EXCERPT -
= Beginning of Section =
What does love have to do with longevity?

 

 

This past weekend, I turned 50. The big 5-0. A half century.

I’ll admit I got a little caught up in the hype that society puts on turning 50.

My eldest daughter, Sophia, even said “Mom, I want to do even more things together. You know, while you still can.”

Society tells us that it is all downhill from here. Your body will start falling apart if it hasn’t already. It’s quite the belief system.

And then there’s my little one, Julianna, who said “I am sad that you’re turning 50 Mom. I don’t want you to die in 50 years!”

I kinda like her perspective, don’t you?

Here’s the thing. Age is what you believe it to be. To me, it really is just a number. It’s not a reflection of where you are in life. Some people are grandparents at 50 whereas others, like myself, still have kids in elementary school.

Some people have grey hair in their 30s whereas I only have a few at 50.

We get to choose our perspective about age and ageing.

My dad turns 78 this January. He continues to ride his road bike every summer and despite having “slowed down” (his words), he managed to get his 1000 miles in before he had to put his bike away.

Seriously, that is 1000 miles more than I rode!

He is not letting his age define what he can and can’t do.

Years ago, I was at a talk by Gregg Braden. He is a scientist and was fascinated by people who live to be over 100 years old. He travelled the world and interviewed many of them, asking them what they believed was the “secret” to their longevity. They all said that it was the love in their hearts, be it love for their family or love for humanity in general.

The human heart is actually built to last 120 years. Really. Have that be your belief instead of life is downhill after 50 because what you believe, you conceive.

So why do so many people die much earlier? We are buying into society’s perspective and we are dying of broken hearts.

What is breaking our hearts, is not allowing ourselves to be with and feel our emotions. Not opening our hearts for fear of getting hurt. Keeping walls up to protect ourselves.

Emotions are meant to move. They are energies in motion. But we often don’t let ourselves feel them because they are uncomfortable and we judge them and ourselves. We think it isn’t safe to feel.

Or we feel them but keep them from moving through us because we keep holding onto them, making up a story about them, making them mean something that isn’t even true.

The problem is that these emotions stay stuck and stagnant in our bodies and cause dysfunction and disease.

Loving requires an open heart. Giving and receiving requires and open heart. And yes, we may open ourselves up to being hurt but we also open ourselves up to giving and receiving even more love.

I really believe that is what we are here to do and giving/receiving even more love is required for humanity to shift and change. It’s required for humanity to continue to exist.

So whether you are looking at it from a personal perspective about your own health and well being or from a more global perspective about shifting humanity, it is so important that we take down the walls, open our hearts and allow ourselves to feel.

I get that it may not feel safe and you may not know how to do that, especially if you were taught that it is bad to express your emotions. I didn’t know. I didn’t even know that I had walls up. But I’ve learned what to do and now I help others do the same in a safe space with kindness and compassion.

If this resonates with you and you are desiring to open your heart even more, to live a longer and richer life, find someone like myself or someone else who can help you.

It’s important. It is necessary and it will allow you to truly live the rest of your life, however long it may be, instead of trying to survive it.
= End of Section =
EXTRACTED DATA -
= Beginning of Section =
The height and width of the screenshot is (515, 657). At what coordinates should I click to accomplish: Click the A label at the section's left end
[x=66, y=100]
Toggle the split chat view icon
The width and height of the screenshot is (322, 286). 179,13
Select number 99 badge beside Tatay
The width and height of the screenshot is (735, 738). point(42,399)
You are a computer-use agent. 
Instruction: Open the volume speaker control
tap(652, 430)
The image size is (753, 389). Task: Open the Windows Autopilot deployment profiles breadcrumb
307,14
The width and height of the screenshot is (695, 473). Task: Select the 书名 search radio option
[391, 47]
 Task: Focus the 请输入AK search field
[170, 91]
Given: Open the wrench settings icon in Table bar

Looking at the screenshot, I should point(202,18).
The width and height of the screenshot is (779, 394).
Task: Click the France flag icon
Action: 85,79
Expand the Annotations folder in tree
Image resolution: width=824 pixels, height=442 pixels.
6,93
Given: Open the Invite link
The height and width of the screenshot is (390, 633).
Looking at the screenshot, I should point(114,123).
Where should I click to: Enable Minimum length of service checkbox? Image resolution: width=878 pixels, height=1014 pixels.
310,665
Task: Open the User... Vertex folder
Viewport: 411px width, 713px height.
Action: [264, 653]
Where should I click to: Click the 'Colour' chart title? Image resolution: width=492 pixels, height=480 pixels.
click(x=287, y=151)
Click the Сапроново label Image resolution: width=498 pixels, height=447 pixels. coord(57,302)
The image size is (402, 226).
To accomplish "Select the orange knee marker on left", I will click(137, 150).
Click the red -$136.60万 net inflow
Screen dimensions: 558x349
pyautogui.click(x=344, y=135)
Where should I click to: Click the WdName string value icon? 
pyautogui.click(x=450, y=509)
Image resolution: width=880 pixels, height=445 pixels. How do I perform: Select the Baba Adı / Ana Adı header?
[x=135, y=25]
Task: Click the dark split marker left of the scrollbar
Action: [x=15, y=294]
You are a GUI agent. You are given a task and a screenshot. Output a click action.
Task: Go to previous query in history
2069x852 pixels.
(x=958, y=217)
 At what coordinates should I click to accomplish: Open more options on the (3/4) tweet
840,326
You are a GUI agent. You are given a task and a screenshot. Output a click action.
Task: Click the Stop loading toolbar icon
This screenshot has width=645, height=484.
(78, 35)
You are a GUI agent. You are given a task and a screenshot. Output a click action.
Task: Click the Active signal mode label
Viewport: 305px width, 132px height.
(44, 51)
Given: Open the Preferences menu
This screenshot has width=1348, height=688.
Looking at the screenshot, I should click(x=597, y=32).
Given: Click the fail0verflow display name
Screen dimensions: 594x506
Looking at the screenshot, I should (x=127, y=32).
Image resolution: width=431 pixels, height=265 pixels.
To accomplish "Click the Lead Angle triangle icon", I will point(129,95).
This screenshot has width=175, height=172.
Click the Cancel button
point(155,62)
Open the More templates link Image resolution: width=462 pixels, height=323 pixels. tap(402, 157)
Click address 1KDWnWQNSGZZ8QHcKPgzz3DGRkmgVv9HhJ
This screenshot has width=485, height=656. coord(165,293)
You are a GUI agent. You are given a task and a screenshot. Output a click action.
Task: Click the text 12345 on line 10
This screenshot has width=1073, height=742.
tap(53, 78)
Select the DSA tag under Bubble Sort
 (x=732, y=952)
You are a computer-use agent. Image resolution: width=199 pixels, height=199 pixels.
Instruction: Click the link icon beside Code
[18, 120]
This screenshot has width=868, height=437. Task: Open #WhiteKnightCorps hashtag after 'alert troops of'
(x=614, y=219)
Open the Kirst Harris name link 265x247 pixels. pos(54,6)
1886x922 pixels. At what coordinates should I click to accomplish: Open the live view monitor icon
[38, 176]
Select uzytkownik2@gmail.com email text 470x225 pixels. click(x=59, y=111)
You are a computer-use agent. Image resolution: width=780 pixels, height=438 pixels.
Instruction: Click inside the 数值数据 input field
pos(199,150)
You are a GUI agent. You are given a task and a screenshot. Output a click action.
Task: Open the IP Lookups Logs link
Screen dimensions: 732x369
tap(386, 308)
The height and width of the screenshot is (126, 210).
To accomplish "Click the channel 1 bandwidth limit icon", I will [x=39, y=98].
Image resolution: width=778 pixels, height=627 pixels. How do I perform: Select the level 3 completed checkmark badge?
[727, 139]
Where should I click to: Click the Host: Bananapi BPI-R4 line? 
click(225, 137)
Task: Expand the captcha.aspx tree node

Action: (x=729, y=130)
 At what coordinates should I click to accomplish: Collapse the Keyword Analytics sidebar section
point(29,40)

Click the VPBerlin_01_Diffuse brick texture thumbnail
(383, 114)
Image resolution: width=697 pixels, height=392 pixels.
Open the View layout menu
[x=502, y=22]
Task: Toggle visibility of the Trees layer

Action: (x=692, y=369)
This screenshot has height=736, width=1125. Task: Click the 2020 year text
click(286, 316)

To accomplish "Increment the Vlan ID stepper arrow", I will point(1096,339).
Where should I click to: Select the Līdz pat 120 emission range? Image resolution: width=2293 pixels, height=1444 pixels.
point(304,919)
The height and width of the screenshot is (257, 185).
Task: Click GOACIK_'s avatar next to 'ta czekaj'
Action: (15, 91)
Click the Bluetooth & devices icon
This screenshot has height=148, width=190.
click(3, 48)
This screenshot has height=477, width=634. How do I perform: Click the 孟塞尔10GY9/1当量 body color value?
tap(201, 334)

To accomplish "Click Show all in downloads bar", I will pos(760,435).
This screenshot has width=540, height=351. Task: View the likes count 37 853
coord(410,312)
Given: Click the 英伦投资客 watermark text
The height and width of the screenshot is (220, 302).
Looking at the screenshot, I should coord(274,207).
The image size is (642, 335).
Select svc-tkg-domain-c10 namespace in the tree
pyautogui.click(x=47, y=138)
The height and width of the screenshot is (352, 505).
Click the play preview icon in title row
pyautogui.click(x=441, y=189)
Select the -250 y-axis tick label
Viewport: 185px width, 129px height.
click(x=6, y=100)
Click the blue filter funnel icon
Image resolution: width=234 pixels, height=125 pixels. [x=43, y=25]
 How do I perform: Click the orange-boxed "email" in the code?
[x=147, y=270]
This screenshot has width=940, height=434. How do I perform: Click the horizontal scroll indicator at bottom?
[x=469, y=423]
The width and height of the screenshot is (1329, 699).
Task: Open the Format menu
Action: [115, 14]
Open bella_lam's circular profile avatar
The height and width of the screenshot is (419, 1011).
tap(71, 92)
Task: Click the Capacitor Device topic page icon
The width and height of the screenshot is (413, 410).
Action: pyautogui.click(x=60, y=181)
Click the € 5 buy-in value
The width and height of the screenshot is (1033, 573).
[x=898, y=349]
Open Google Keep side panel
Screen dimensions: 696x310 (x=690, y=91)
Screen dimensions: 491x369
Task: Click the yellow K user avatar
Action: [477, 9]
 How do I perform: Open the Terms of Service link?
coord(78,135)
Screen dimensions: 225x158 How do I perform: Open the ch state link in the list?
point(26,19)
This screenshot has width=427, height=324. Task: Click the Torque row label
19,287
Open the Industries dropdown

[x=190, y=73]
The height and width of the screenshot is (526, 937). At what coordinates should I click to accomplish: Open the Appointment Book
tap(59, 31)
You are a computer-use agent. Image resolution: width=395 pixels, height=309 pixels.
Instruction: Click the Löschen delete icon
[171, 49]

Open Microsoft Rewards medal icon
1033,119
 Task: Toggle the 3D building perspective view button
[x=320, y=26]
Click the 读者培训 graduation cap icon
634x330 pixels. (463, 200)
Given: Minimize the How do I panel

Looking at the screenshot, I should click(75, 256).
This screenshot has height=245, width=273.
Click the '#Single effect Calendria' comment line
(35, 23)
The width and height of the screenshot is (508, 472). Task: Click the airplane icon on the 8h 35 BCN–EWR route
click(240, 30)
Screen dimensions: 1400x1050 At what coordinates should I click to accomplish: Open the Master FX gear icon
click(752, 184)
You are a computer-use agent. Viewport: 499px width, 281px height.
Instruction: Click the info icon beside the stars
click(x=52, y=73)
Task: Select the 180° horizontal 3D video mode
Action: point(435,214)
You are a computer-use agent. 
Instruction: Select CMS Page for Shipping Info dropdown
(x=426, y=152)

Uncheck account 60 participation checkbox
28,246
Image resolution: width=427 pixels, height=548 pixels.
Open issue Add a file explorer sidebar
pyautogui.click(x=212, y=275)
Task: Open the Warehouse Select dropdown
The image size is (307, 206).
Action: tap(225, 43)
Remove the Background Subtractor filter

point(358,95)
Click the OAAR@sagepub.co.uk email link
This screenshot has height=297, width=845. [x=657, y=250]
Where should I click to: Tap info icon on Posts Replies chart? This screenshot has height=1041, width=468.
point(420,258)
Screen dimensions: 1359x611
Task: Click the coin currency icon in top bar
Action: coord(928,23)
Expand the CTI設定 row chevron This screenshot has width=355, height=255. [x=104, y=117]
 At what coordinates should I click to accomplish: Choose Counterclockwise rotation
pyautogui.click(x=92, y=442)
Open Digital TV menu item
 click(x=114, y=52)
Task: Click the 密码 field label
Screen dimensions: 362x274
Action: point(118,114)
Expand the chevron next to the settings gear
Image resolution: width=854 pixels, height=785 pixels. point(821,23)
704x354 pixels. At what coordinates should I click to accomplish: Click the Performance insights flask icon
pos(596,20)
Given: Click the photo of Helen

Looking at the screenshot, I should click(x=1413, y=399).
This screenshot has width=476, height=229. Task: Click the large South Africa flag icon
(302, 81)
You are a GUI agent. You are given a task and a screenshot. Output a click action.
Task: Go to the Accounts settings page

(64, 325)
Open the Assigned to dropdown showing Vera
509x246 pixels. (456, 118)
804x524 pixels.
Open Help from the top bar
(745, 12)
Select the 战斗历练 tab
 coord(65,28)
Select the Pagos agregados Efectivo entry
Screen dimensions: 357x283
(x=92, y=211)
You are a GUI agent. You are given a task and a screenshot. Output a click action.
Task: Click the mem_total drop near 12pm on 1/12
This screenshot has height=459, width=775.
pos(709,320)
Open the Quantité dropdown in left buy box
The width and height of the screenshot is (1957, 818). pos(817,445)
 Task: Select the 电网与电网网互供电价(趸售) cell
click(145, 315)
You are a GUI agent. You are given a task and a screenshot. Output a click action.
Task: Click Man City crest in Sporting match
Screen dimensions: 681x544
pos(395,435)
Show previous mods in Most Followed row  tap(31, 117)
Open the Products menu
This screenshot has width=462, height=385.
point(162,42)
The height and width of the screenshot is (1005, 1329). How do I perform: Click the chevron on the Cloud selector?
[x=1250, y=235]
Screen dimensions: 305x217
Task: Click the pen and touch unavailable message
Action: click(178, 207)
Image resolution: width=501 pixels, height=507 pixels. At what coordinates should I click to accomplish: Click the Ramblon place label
= End of Section =
TASK BRIEF - According to the post on love and longevity, what did the people over 100 years old interviewed by Gregg Braden name as the secret to their longevity? The items come from a separate source unrelated to the post on love and longevity.

EXPECTED OUTPUT - The love in their hearts, whether love for their family or love for humanity in general.